Tak naprawdę przykłady można by mnożyć. Praktycznie wszystkie partie polityczne w Polsce w mniejszym lub większym stopniu starają się kreować jakąś alternatywną rzeczywistość. Narzędziem pracy polityka stały się farmy internetowych botów i maglowanie do znudzenia haseł ustalonego na dany dzień przekazu dnia. Ogłupianie społeczeństwa jest zaś środkiem do celu, jakim jest władza wraz z jej fruktami. Czy tak musi być? Ależ skąd. Dezinformacja polityczna jest do powstrzymania. Wystarczy sięgnąć po odpowiednie środki w postaci prawa karnego.
Dezinformacja polityczna jest czymś bardziej szkodliwym nawet od szerzenia teorii spiskowych
Ktoś mógłby spytać: co ma do tego prawo karne, skoro obecnie politykom grożą konsekwencje jedynie wtedy, gdy nakłamią w oświadczeniu majątkowym? W tym właśnie tkwi istota problemu. Szerzenie dezinformacji w związku z działalnością polityczną powinno być przestępstwem zagrożonym karą kilku lat więzienia.
Co byśmy w ten sposób uzyskali? Sama perspektywa karania naszych „przedstawicieli” za szerzenie fake newsów i zwyczajne oczernianie przeciwników już sama w sobie jest całkiem kusząca. Skazanie takich osób na karę pozbawienia wolności za przestępstwo umyślne ścigane z oskarżenia publicznego pozbawiałoby ich mandatów poselskich albo senatorskich.
Równocześnie nie da się jednak ukryć, że dezinformacja polityczna nie byłaby najłatwiejszym zadaniem nawet przy założeniu woli ze strony prokuratury i sprawnie działających sądów. Problem dotyczy nie tylko kłamstw wygłaszanych przez rodzimych polityków, ale także wrogich działań uskutecznianych z zagranicy.
Główną korzyścią byłby z pewnością nacisk na serwisy społecznościowe. Nie ma się co oszukiwać: państwa nie mają zbyt wielu instrumentów nacisku na amerykańskich czy chińskich gigantów technologicznych. Państwa demokratyczne nie są też skłonne do zbytniego ograniczenia wolności słowa nawet w sytuacjach, gdy służyłoby to ochronie całych społeczeństw. Podobnie postępują organy Unii Europejskiej. Jedynym realnym wyłomem są konsekwencje za dawanie platformy dla treści wprost sprzecznych z danym prawem.

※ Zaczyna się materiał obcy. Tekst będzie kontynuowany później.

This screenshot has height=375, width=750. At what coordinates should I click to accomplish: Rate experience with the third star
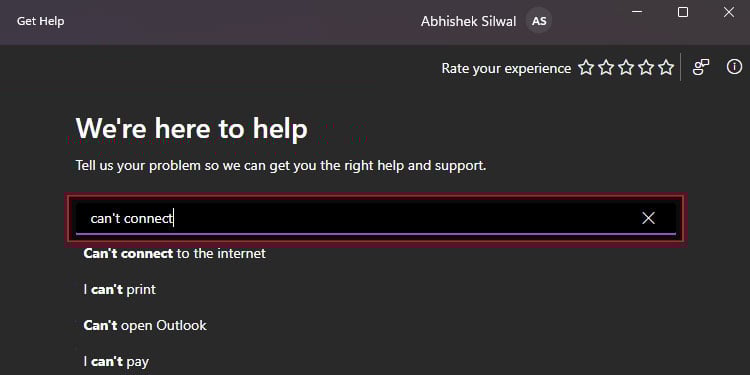click(626, 68)
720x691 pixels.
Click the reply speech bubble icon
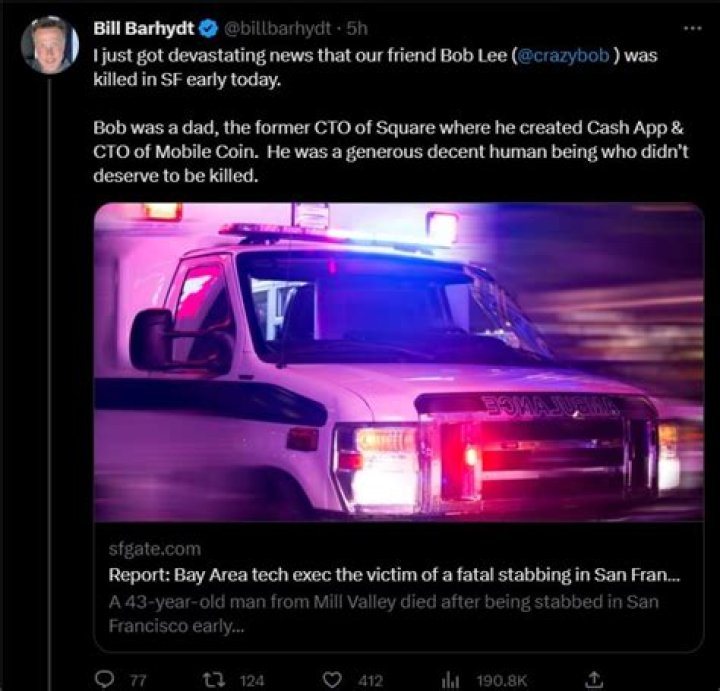pyautogui.click(x=105, y=679)
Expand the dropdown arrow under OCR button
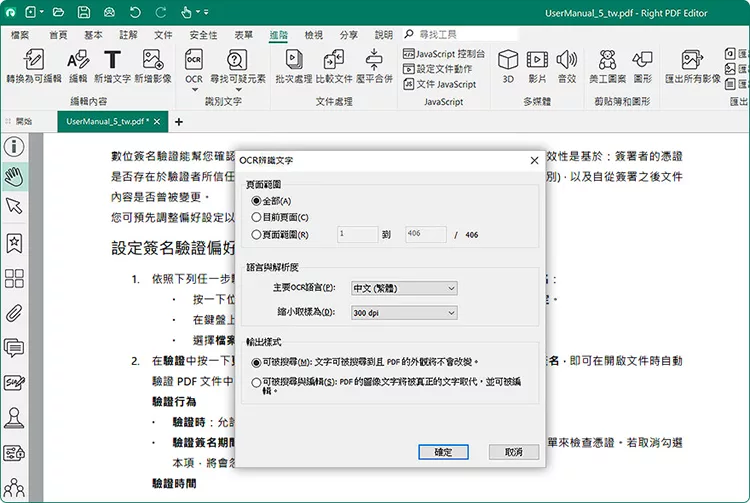 (194, 90)
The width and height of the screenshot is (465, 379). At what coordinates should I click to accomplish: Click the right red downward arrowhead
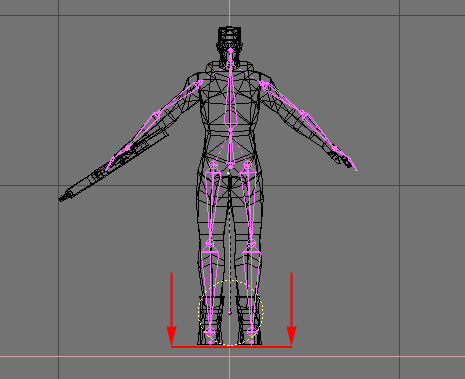click(x=292, y=336)
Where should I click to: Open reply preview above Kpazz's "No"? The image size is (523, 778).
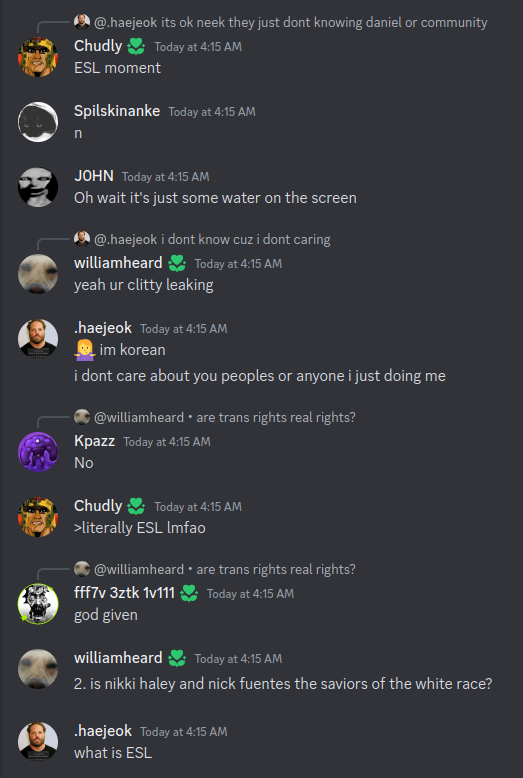[x=225, y=417]
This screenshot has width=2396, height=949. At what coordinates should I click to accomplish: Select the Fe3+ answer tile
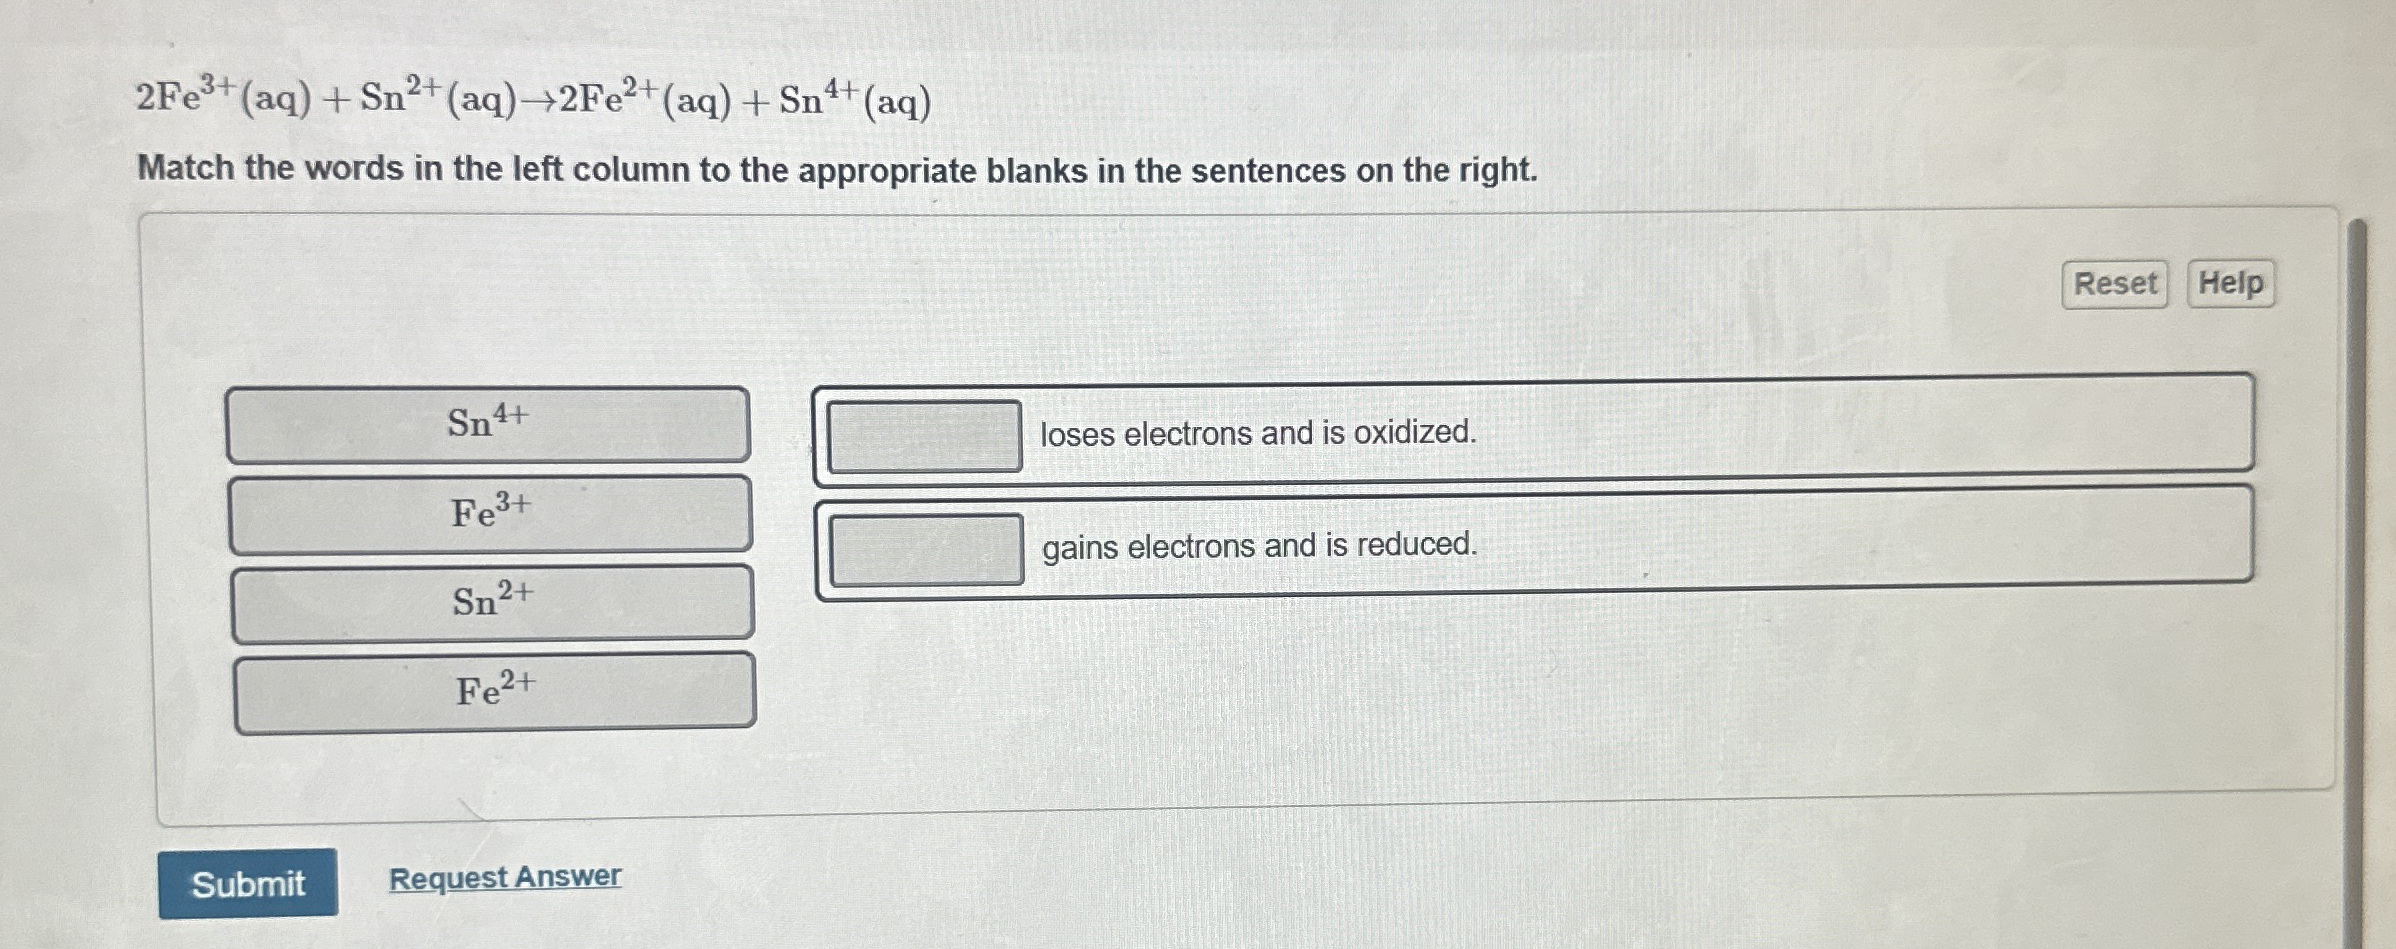click(492, 516)
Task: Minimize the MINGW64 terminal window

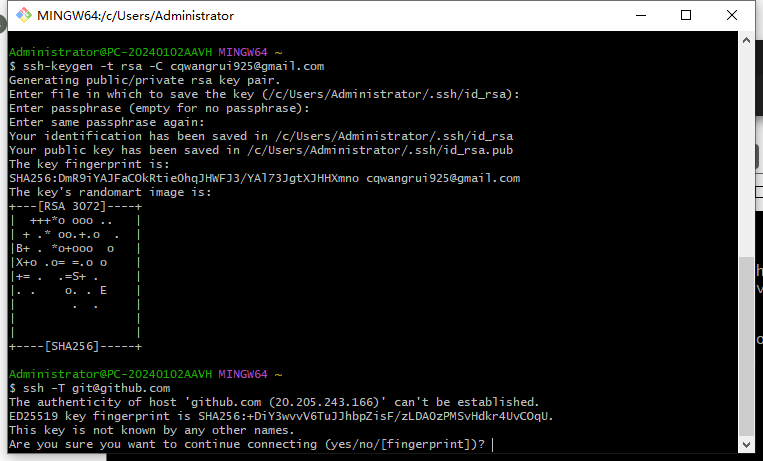Action: (x=640, y=15)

Ewentualne dodatkowe konsekwencje finansowe za tolerowanie dezinformacji politycznej mogłyby zmusić niektóre firmy do aktywnego zwalczania farm politycznych botów. W przypadku X tak naprawdę chyba nic nie jest w stanie pomóc, poza całkowitym odcięciem naszych „wybrańców” od tego medium.
Dlaczego dezinformacja polityczna powinna być przestępstwem, a inne jej formy już nie? Odpowiedź jest prosta: politycy są przedstawicielami swoich wyborców w organach władzy w państwie. Wykorzystywanie kłamstwa przeciwko własnym wyborcom i własnemu społeczeństwu jest czynem wyjątkowo perfidnym. Porównywalne są jedynie internetowe terapie rozmaitych znachorów-naciągaczy, za które ustawodawca wreszcie się wziął. Im więcej odpowiedzialności i mniej bezkarności wśród dygnitarzy, tym po prostu lepiej dla obywateli.